** DATASET EXTRACT follows **

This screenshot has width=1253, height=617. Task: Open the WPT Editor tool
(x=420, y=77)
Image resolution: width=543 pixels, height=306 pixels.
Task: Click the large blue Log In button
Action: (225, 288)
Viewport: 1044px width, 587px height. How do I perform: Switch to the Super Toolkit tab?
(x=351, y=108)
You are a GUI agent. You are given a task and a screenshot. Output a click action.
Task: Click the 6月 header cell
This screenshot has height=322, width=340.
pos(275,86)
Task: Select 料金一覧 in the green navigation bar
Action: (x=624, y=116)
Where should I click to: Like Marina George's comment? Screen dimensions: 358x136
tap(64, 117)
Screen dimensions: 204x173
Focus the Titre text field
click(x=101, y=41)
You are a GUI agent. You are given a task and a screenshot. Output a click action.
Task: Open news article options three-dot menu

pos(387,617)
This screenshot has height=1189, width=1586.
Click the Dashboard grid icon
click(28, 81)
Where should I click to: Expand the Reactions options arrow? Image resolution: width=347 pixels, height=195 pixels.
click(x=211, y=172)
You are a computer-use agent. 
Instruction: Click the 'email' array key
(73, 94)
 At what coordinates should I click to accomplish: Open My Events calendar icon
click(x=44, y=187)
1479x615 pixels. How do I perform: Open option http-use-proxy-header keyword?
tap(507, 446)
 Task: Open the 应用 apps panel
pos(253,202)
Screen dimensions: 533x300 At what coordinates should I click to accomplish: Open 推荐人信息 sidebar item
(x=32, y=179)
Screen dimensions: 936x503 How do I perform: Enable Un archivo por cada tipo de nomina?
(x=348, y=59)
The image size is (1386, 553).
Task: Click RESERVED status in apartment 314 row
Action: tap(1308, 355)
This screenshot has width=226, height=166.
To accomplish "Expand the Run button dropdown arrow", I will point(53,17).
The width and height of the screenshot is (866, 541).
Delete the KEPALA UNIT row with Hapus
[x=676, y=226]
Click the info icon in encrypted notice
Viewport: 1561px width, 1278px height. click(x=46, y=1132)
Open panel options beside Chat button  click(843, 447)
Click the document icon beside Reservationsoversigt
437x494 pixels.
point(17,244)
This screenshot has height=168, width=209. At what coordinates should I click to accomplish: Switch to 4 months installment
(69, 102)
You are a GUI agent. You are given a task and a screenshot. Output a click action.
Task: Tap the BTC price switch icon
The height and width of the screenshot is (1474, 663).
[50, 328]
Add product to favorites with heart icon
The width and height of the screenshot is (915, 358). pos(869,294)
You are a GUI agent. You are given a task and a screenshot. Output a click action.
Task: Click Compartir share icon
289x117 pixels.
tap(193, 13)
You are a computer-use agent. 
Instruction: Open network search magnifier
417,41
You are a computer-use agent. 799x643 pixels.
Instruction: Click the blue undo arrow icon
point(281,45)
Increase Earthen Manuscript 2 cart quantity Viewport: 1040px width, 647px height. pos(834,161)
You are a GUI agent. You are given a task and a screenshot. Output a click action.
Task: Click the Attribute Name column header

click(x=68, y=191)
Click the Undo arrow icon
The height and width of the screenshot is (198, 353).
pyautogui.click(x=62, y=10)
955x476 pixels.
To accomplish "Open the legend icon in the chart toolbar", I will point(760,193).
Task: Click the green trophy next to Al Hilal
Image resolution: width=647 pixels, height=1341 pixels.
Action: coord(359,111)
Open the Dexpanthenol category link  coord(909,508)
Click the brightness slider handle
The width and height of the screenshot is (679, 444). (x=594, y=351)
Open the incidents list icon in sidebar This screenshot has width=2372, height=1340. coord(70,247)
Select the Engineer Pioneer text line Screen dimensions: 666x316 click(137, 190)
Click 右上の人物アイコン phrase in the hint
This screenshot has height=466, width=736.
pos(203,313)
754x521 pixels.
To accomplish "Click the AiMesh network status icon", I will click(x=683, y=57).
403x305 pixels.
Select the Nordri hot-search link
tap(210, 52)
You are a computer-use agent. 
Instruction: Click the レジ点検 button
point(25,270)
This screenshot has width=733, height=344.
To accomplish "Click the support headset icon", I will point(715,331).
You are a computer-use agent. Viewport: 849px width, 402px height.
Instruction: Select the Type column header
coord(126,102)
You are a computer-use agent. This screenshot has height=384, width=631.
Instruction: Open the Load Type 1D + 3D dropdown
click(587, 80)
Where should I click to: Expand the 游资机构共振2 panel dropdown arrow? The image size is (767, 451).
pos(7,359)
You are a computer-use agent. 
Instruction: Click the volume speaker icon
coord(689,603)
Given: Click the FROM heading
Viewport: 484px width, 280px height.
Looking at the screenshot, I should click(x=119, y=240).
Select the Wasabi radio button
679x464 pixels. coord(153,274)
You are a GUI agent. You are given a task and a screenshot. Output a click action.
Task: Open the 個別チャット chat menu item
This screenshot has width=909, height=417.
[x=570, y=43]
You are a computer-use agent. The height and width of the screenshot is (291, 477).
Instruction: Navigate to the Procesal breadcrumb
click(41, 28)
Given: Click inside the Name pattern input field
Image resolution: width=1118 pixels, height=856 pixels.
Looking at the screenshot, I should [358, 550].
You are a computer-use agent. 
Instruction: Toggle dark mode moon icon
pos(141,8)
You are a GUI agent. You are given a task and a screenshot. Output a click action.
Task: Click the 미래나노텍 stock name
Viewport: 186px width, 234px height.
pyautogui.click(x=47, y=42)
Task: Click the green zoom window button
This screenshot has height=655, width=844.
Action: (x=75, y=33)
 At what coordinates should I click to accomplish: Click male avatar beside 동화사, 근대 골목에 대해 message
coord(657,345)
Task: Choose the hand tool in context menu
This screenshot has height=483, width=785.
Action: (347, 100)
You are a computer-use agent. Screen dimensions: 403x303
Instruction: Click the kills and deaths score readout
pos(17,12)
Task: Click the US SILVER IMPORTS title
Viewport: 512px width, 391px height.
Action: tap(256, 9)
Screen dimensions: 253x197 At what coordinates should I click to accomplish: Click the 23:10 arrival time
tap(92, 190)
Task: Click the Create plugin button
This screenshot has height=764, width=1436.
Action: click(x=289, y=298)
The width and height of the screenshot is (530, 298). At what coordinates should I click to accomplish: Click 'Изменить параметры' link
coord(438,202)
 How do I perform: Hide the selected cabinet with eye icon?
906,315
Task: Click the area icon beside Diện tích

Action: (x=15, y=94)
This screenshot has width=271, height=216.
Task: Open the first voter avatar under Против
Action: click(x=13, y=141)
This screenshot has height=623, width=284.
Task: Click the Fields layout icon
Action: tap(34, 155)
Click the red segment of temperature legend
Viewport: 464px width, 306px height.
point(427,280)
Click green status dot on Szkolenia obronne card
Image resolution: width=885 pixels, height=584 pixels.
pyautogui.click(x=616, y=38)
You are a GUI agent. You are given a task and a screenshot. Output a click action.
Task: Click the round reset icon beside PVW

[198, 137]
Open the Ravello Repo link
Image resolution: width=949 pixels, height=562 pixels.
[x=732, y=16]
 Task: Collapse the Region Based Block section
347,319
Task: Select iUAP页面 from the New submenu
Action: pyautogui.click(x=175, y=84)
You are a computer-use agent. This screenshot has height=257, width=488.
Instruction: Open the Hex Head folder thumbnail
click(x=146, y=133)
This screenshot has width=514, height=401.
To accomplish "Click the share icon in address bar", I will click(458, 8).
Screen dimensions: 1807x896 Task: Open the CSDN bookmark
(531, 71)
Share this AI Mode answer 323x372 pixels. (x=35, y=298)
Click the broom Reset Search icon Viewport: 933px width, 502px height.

** End of DATASET EXTRACT **

• YOUR OBJECTIVE
The full data, repeated exactly, is the only acceptable output.

• ANSWER TO THE PROBLEM
This screenshot has width=1253, height=617. Task: Open the WPT Editor tool
(x=420, y=77)
Image resolution: width=543 pixels, height=306 pixels.
Task: Click the large blue Log In button
Action: (225, 288)
Viewport: 1044px width, 587px height. How do I perform: Switch to the Super Toolkit tab?
(x=351, y=108)
You are a GUI agent. You are given a task and a screenshot. Output a click action.
Task: Click the 6月 header cell
This screenshot has height=322, width=340.
pos(275,86)
Task: Select 料金一覧 in the green navigation bar
Action: (x=624, y=116)
Where should I click to: Like Marina George's comment? Screen dimensions: 358x136
tap(64, 117)
Screen dimensions: 204x173
Focus the Titre text field
click(x=101, y=41)
You are a GUI agent. You are given a task and a screenshot. Output a click action.
Task: Open news article options three-dot menu

pos(387,617)
This screenshot has height=1189, width=1586.
Click the Dashboard grid icon
click(28, 81)
Where should I click to: Expand the Reactions options arrow? Image resolution: width=347 pixels, height=195 pixels.
click(x=211, y=172)
You are a computer-use agent. 
Instruction: Click the 'email' array key
(73, 94)
 At what coordinates should I click to accomplish: Open My Events calendar icon
click(x=44, y=187)
1479x615 pixels. How do I perform: Open option http-use-proxy-header keyword?
tap(507, 446)
 Task: Open the 应用 apps panel
pos(253,202)
Screen dimensions: 533x300 At what coordinates should I click to accomplish: Open 推荐人信息 sidebar item
(x=32, y=179)
Screen dimensions: 936x503 How do I perform: Enable Un archivo por cada tipo de nomina?
(x=348, y=59)
The image size is (1386, 553).
Task: Click RESERVED status in apartment 314 row
Action: tap(1308, 355)
This screenshot has width=226, height=166.
To accomplish "Expand the Run button dropdown arrow", I will point(53,17).
The width and height of the screenshot is (866, 541).
Delete the KEPALA UNIT row with Hapus
[x=676, y=226]
Click the info icon in encrypted notice
Viewport: 1561px width, 1278px height. click(x=46, y=1132)
Open panel options beside Chat button  click(843, 447)
Click the document icon beside Reservationsoversigt
437x494 pixels.
point(17,244)
This screenshot has height=168, width=209. At what coordinates should I click to accomplish: Switch to 4 months installment
(69, 102)
You are a GUI agent. You are given a task and a screenshot. Output a click action.
Task: Tap the BTC price switch icon
The height and width of the screenshot is (1474, 663).
[50, 328]
Add product to favorites with heart icon
The width and height of the screenshot is (915, 358). pos(869,294)
You are a GUI agent. You are given a task and a screenshot. Output a click action.
Task: Click Compartir share icon
289x117 pixels.
tap(193, 13)
You are a computer-use agent. 
Instruction: Open network search magnifier
417,41
You are a computer-use agent. 799x643 pixels.
Instruction: Click the blue undo arrow icon
point(281,45)
Increase Earthen Manuscript 2 cart quantity Viewport: 1040px width, 647px height. pos(834,161)
You are a GUI agent. You are given a task and a screenshot. Output a click action.
Task: Click the Attribute Name column header

click(x=68, y=191)
Click the Undo arrow icon
The height and width of the screenshot is (198, 353).
pyautogui.click(x=62, y=10)
955x476 pixels.
To accomplish "Open the legend icon in the chart toolbar", I will point(760,193).
Task: Click the green trophy next to Al Hilal
Image resolution: width=647 pixels, height=1341 pixels.
Action: coord(359,111)
Open the Dexpanthenol category link  coord(909,508)
Click the brightness slider handle
The width and height of the screenshot is (679, 444). (x=594, y=351)
Open the incidents list icon in sidebar This screenshot has width=2372, height=1340. coord(70,247)
Select the Engineer Pioneer text line Screen dimensions: 666x316 click(137, 190)
Click 右上の人物アイコン phrase in the hint
This screenshot has height=466, width=736.
pos(203,313)
754x521 pixels.
To accomplish "Click the AiMesh network status icon", I will click(x=683, y=57).
403x305 pixels.
Select the Nordri hot-search link
tap(210, 52)
You are a computer-use agent. 
Instruction: Click the レジ点検 button
point(25,270)
This screenshot has width=733, height=344.
To accomplish "Click the support headset icon", I will point(715,331).
You are a computer-use agent. Viewport: 849px width, 402px height.
Instruction: Select the Type column header
coord(126,102)
You are a computer-use agent. This screenshot has height=384, width=631.
Instruction: Open the Load Type 1D + 3D dropdown
click(587, 80)
Where should I click to: Expand the 游资机构共振2 panel dropdown arrow? The image size is (767, 451).
pos(7,359)
You are a computer-use agent. 
Instruction: Click the volume speaker icon
coord(689,603)
Given: Click the FROM heading
Viewport: 484px width, 280px height.
Looking at the screenshot, I should click(x=119, y=240).
Select the Wasabi radio button
679x464 pixels. coord(153,274)
You are a GUI agent. You are given a task and a screenshot. Output a click action.
Task: Open the 個別チャット chat menu item
This screenshot has width=909, height=417.
[x=570, y=43]
You are a computer-use agent. The height and width of the screenshot is (291, 477).
Instruction: Navigate to the Procesal breadcrumb
click(41, 28)
Given: Click inside the Name pattern input field
Image resolution: width=1118 pixels, height=856 pixels.
Looking at the screenshot, I should [358, 550].
You are a computer-use agent. 
Instruction: Toggle dark mode moon icon
pos(141,8)
You are a GUI agent. You are given a task and a screenshot. Output a click action.
Task: Click the 미래나노텍 stock name
Viewport: 186px width, 234px height.
pyautogui.click(x=47, y=42)
Task: Click the green zoom window button
This screenshot has height=655, width=844.
Action: (x=75, y=33)
 At what coordinates should I click to accomplish: Click male avatar beside 동화사, 근대 골목에 대해 message
coord(657,345)
Task: Choose the hand tool in context menu
This screenshot has height=483, width=785.
Action: (347, 100)
You are a computer-use agent. Screen dimensions: 403x303
Instruction: Click the kills and deaths score readout
pos(17,12)
Task: Click the US SILVER IMPORTS title
Viewport: 512px width, 391px height.
Action: tap(256, 9)
Screen dimensions: 253x197 At what coordinates should I click to accomplish: Click the 23:10 arrival time
tap(92, 190)
Task: Click the Create plugin button
This screenshot has height=764, width=1436.
Action: click(x=289, y=298)
The width and height of the screenshot is (530, 298). At what coordinates should I click to accomplish: Click 'Изменить параметры' link
coord(438,202)
 How do I perform: Hide the selected cabinet with eye icon?
906,315
Task: Click the area icon beside Diện tích

Action: (x=15, y=94)
This screenshot has width=271, height=216.
Task: Open the first voter avatar under Против
Action: click(x=13, y=141)
This screenshot has height=623, width=284.
Task: Click the Fields layout icon
Action: tap(34, 155)
Click the red segment of temperature legend
Viewport: 464px width, 306px height.
point(427,280)
Click green status dot on Szkolenia obronne card
Image resolution: width=885 pixels, height=584 pixels.
pyautogui.click(x=616, y=38)
You are a GUI agent. You are given a task and a screenshot. Output a click action.
Task: Click the round reset icon beside PVW

[198, 137]
Open the Ravello Repo link
Image resolution: width=949 pixels, height=562 pixels.
[x=732, y=16]
 Task: Collapse the Region Based Block section
347,319
Task: Select iUAP页面 from the New submenu
Action: pyautogui.click(x=175, y=84)
You are a computer-use agent. This screenshot has height=257, width=488.
Instruction: Open the Hex Head folder thumbnail
click(x=146, y=133)
This screenshot has width=514, height=401.
To accomplish "Click the share icon in address bar", I will click(458, 8).
Screen dimensions: 1807x896 Task: Open the CSDN bookmark
(531, 71)
Share this AI Mode answer 323x372 pixels. (x=35, y=298)
Click the broom Reset Search icon Viewport: 933px width, 502px height.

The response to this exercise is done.